Just A Little Green. Paul Krugman writes that President-elect Obama must learn from Franklin Roosevelt's errors as much his successes:
The economic lesson [of the New Deal] is the importance of doing enough. F.D.R. thought he was being prudent by reining in his spending plans; in reality, he was taking big risks with the economy and with his legacy. My advice to the Obama people is to figure out how much help they think the economy needs, then add 50 percent. It’s much better, in a depressed economy, to err on the side of too much stimulus than on the side of too little...
My Old Man. Monday, Obama meets with John McCain to discuss issues on which they can cooperate. One thing you gotta say about our guy: He doesn't hold a grudge.
Fancy French Cologne. Meanwhile, world leaders have plenty of advice for the President-elect, who plays it cool...
We Don't Need No Piece Of Paper. The entire contents of The New Yorker election issue (see brilliant cover illustration above) are available free on-line. But since you can't display that cover on one of your kitchen cabinets without buying the news stand issue, you might want to pick up a copy of the 20th Century version. Especially worth reading is literary critic James Woods' assessment of Obama's victory speech, which unearths the speech's rhetorical roots in Lincoln and Martin Luther King...
All Romantics Meet The Same Fate Someday...Mark Illa explains how intellectual conservatism in effect turned on itself:
But their [intellectuals] function within the conservative movement is no longer to educate and ennoble a populist political tendency, it is to defend that tendency against the supposedly monolithic and uniformly hostile educated classes. They mock the advice of Nobel Prize-winning economists and praise the financial acumen of plumbers and builders. They ridicule ambassadors and diplomats while promoting jingoistic journalists who have never lived abroad and speak no foreign languages. And with the rise of shock radio and television, they have found a large, popular audience that eagerly absorbs their contempt for intellectual elites. They hoped to shape that audience, but the truth is that their audience has now shaped them...
...Cynical And Drunk And Boring. Harold Meyerson tells Fox News to keep on doin' what it's doin' -- things are working out just fine:
Your work remains dangerous and disintegrative to the nation.

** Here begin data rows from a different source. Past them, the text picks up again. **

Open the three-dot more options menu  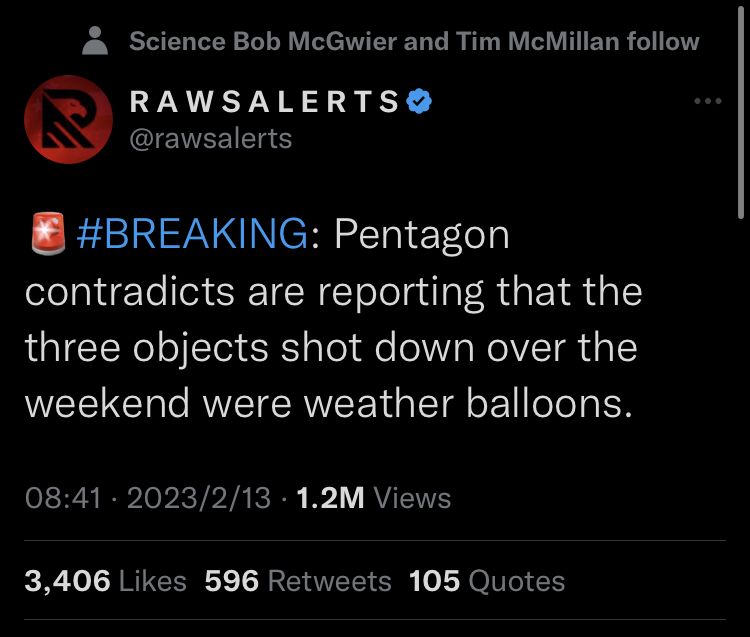pos(707,101)
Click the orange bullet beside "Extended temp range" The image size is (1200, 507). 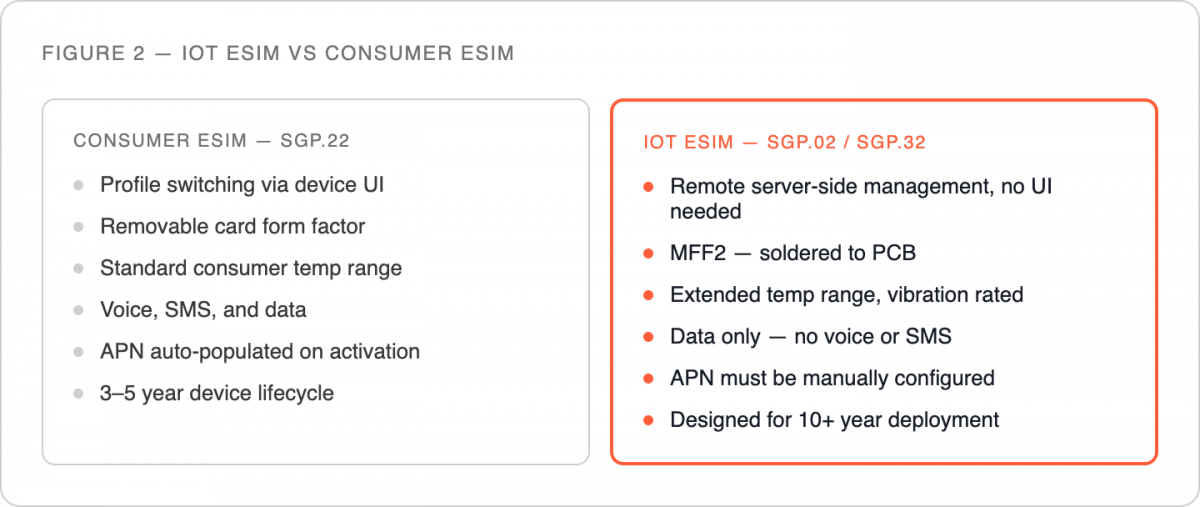[x=649, y=295]
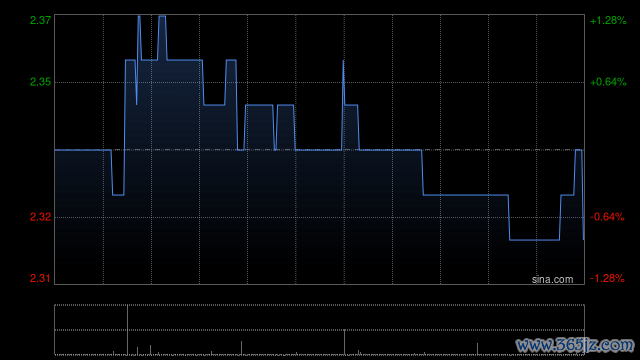Click the -1.28% percentage label
The image size is (640, 360).
[607, 278]
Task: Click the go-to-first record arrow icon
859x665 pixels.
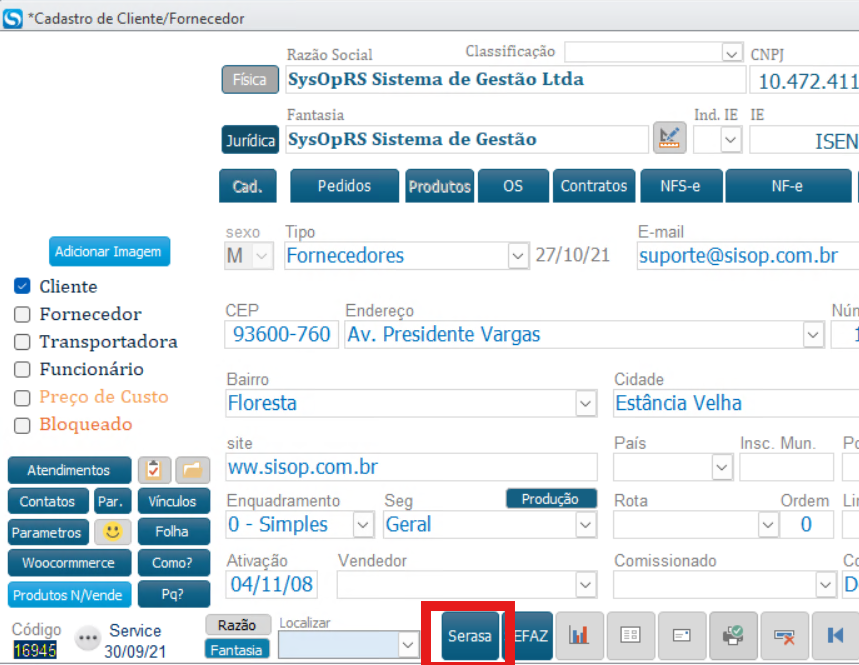Action: click(835, 635)
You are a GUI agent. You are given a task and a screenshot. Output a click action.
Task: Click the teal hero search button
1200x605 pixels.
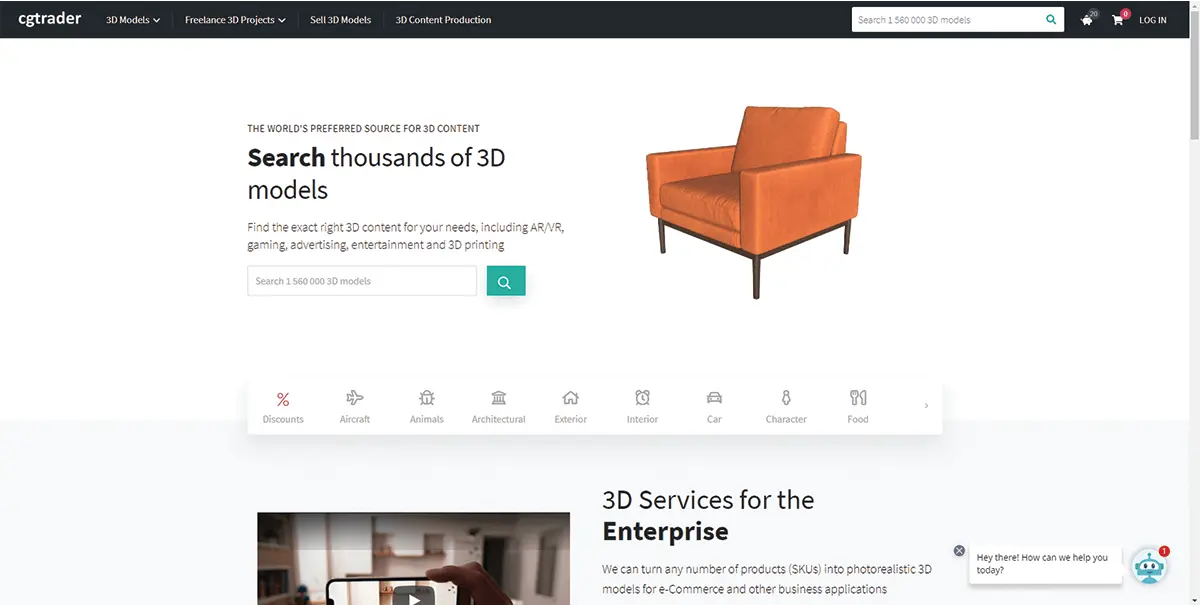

But it is also, more narrowly, tactically, for now, a great gift to liberals and Democrats. You ensure the ongoing Palinization and marginalization -- electorally, the terms are synonymous -- of the Republican Party. And to think that you're doing all this not on the Democratic National Committee's dime but on Rupert Murdoch's...

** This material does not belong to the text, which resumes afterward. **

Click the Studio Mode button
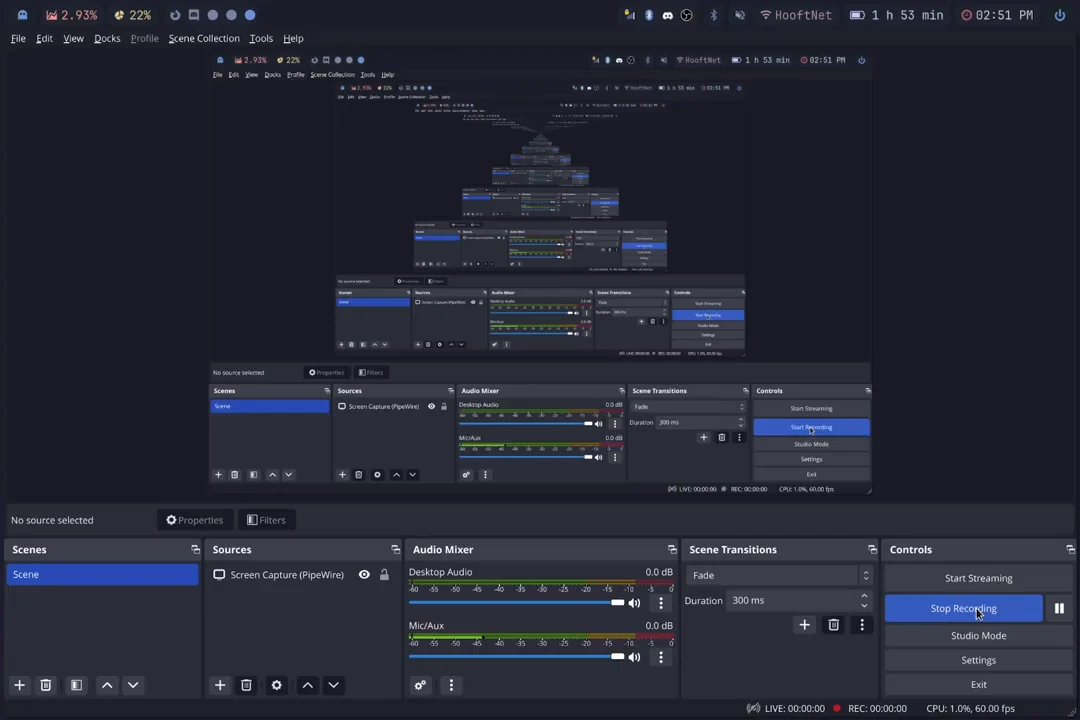The image size is (1080, 720). (978, 635)
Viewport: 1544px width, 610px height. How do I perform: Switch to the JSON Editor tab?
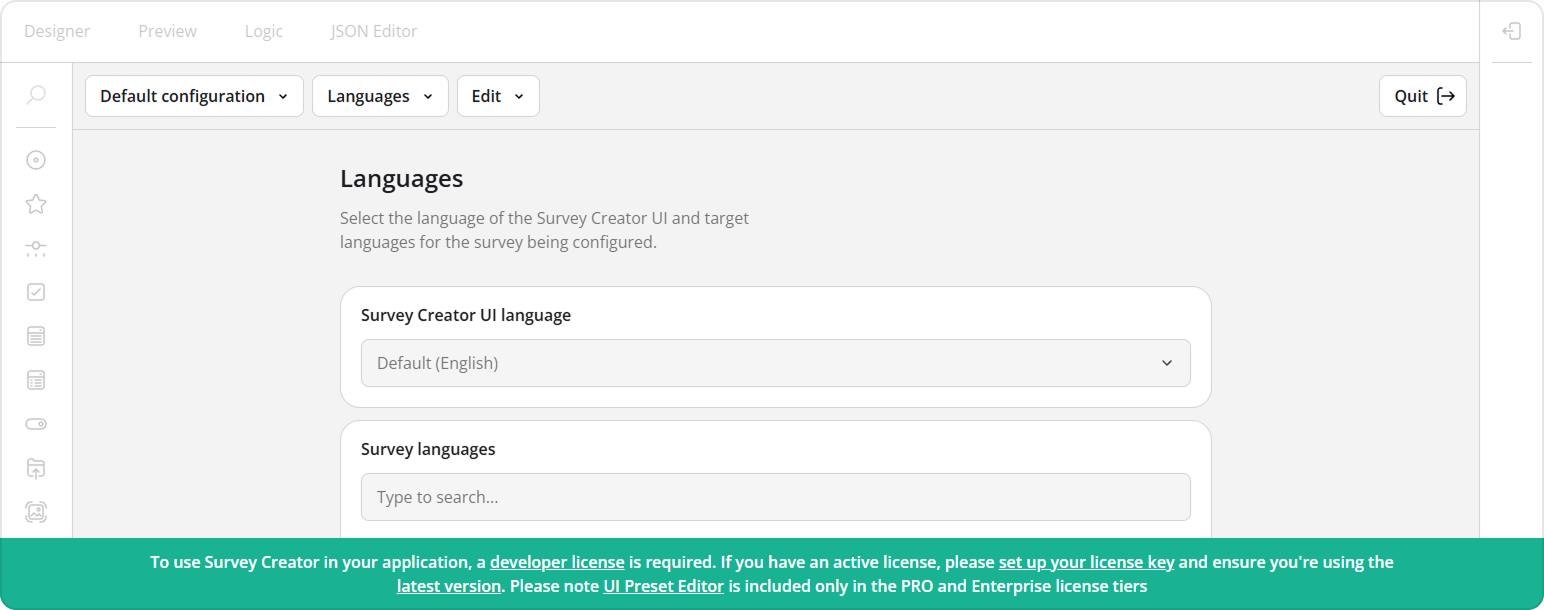tap(374, 31)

Blow This Damn Candle Out. "Our aim should not be more government, it should be smarter government." George Bush actually said this. Yesterday. Had he figured that out eight years ago, John McCain might be our next president...
Friday's Choice. Discerning readers of a certain age may have inferred that we've been listening to Blue, Joni Mitchell's 1971 classic. With a nod to John and Cindy, here's Joni singing "My Old Man" at a 1970 BBC session:
4 comments:
Ah, you always have a wealth of interesting information! I, too, read Krugman's column, thought it was great, but I'm a big fan of his. Thanks for keeping me current! Have a great weekend!
Oh I LOVE this posting......thanks for all the info!!
my all time favorite joni album.
very creative.
Definitely Joni's best. Anyone's best, you get right down to it. I'm a long-time fan of Hejira.